▸ TASK ITEM
Find the line that contains "Winter (861, 696)", then repeat it and each line after it to the end of the records, exactly.

(Beginning of DATA FOR ANALYSIS)

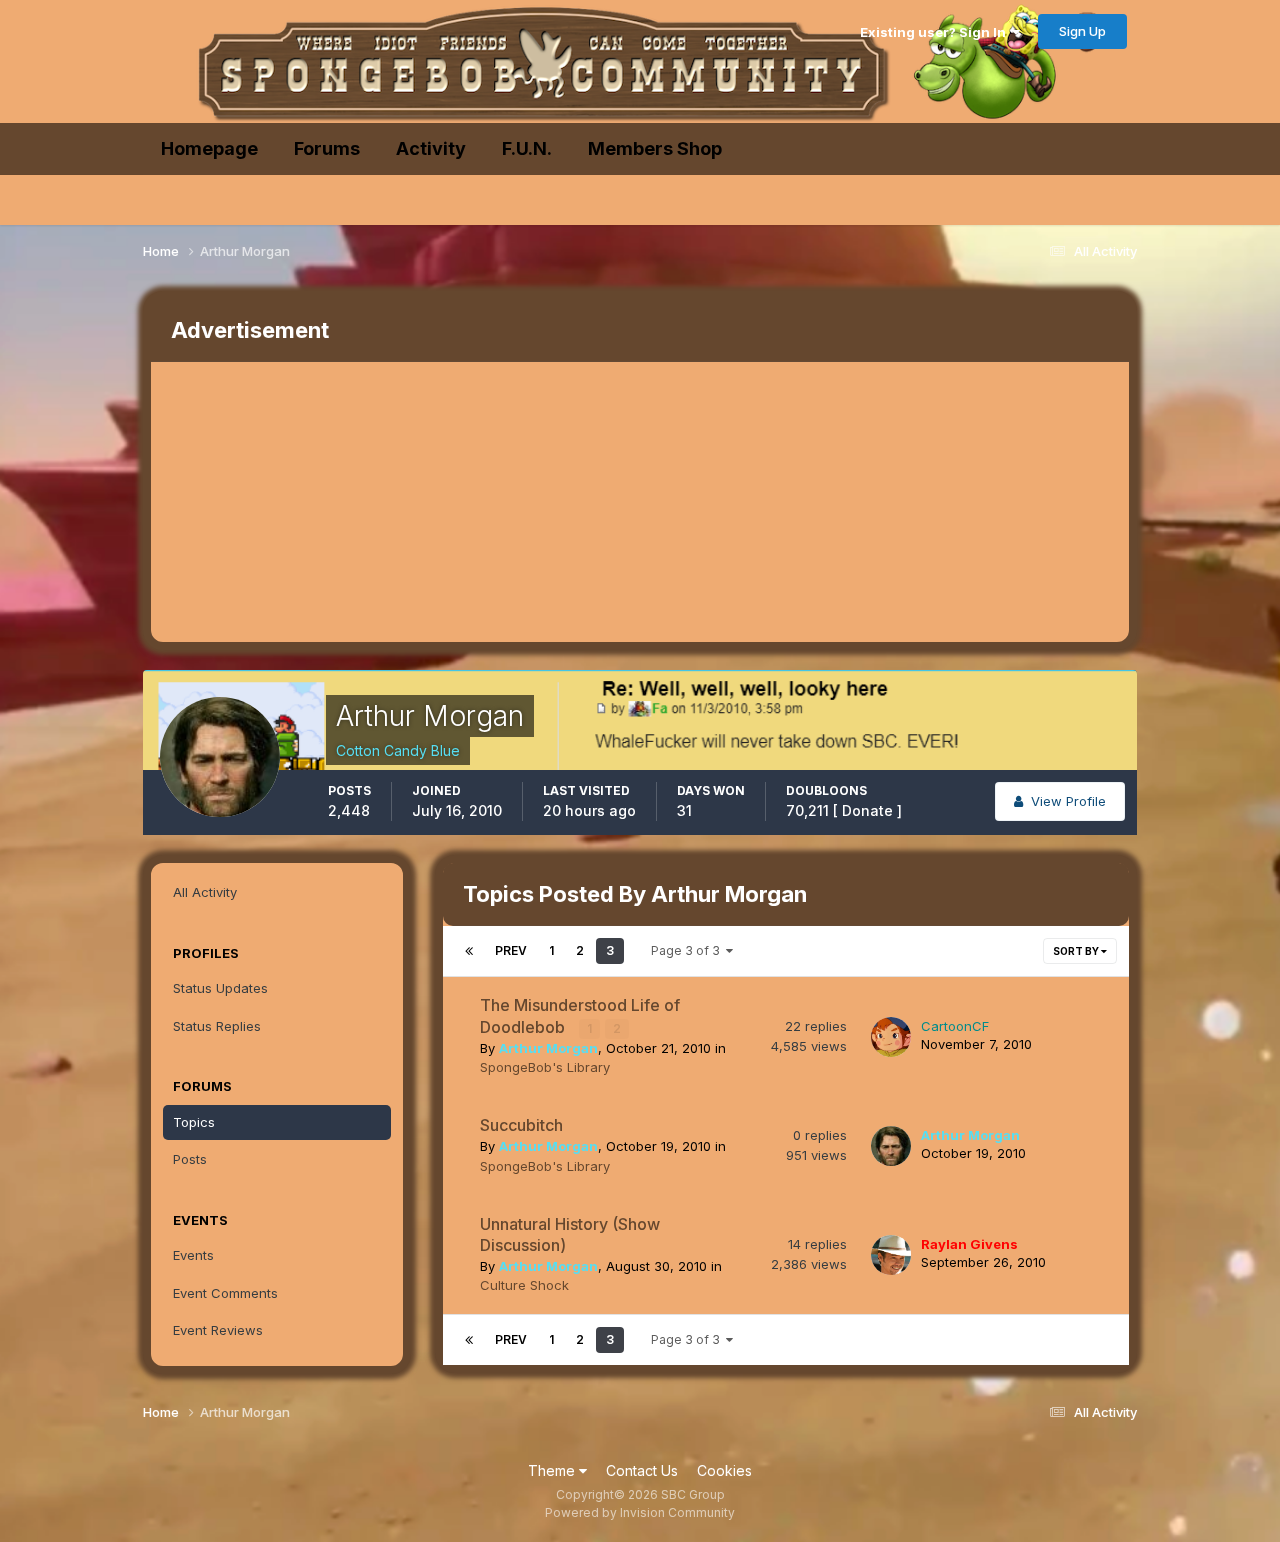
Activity (431, 148)
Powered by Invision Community (640, 1512)
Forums (327, 148)
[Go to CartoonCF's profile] (891, 1037)
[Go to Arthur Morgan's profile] (891, 1146)
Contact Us (642, 1470)
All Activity (205, 892)
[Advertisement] (515, 502)
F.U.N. (527, 148)
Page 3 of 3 (688, 950)
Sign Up (1082, 31)
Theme (553, 1470)
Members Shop (655, 148)
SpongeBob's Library (545, 1067)
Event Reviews (218, 1330)
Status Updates (220, 988)
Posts (190, 1159)
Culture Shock (524, 1285)
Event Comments (225, 1293)
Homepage (209, 148)
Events (193, 1255)
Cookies (724, 1470)
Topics (194, 1122)
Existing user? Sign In (936, 32)
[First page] (469, 951)
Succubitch (521, 1125)
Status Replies (217, 1026)
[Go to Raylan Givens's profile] (891, 1255)
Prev (511, 950)
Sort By (1077, 951)
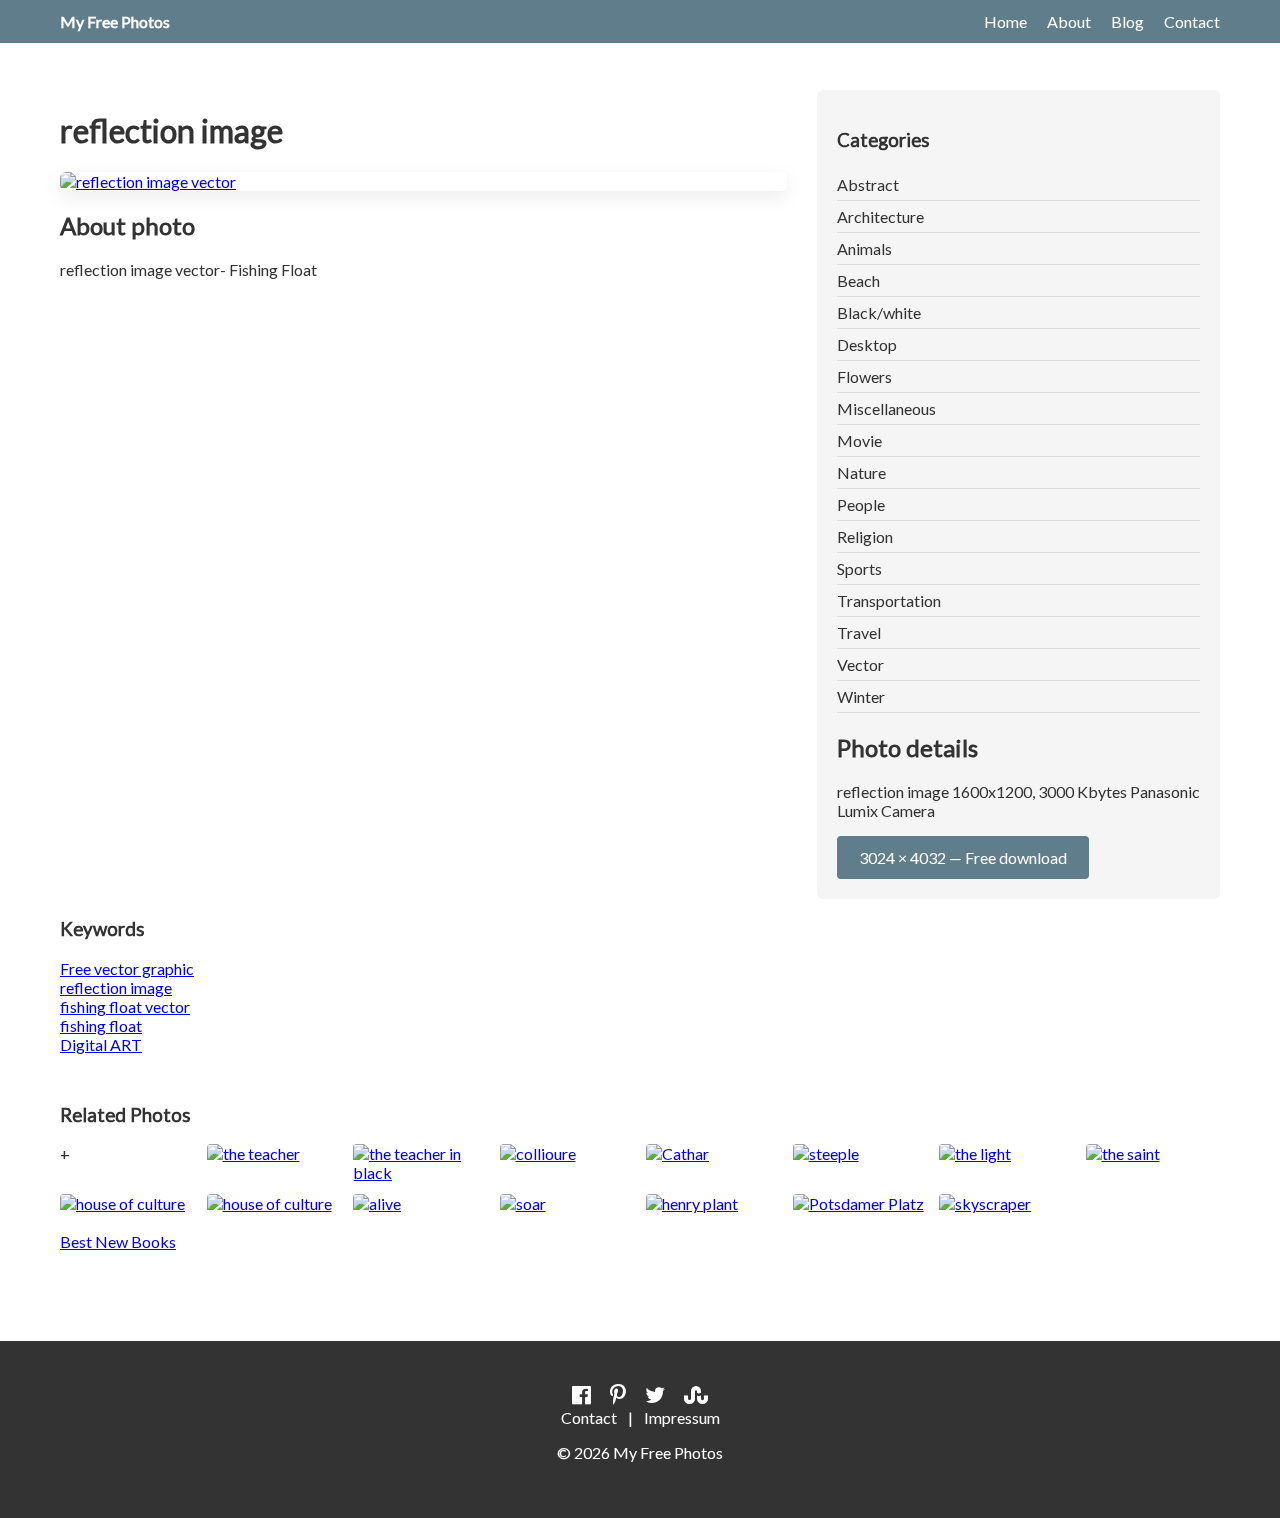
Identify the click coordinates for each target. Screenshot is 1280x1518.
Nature (861, 472)
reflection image (116, 987)
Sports (859, 568)
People (861, 504)
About (1069, 21)
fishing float (101, 1025)
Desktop (867, 344)
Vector (860, 664)
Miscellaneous (886, 408)
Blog (1127, 21)
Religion (865, 536)
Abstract (868, 184)
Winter (861, 696)
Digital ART (101, 1044)
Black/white (879, 312)
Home (1005, 21)
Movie (859, 440)
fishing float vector (125, 1006)
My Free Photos (115, 21)
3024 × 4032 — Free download (963, 857)
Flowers (864, 376)
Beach (858, 280)
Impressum (682, 1417)
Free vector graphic (127, 968)
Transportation (889, 600)
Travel (859, 632)
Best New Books (118, 1241)
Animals (864, 248)
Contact (1192, 21)
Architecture (880, 216)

(End of DATA FOR ANALYSIS)

▸ TASK RESPONSE
Winter (861, 696)
Digital ART (101, 1044)
Black/white (879, 312)
Home (1005, 21)
Movie (859, 440)
fishing float vector (125, 1006)
My Free Photos (115, 21)
3024 × 4032 — Free download (963, 857)
Flowers (864, 376)
Beach (858, 280)
Impressum (682, 1417)
Free vector graphic (127, 968)
Transportation (889, 600)
Travel (859, 632)
Best New Books (118, 1241)
Animals (864, 248)
Contact (1192, 21)
Architecture (880, 216)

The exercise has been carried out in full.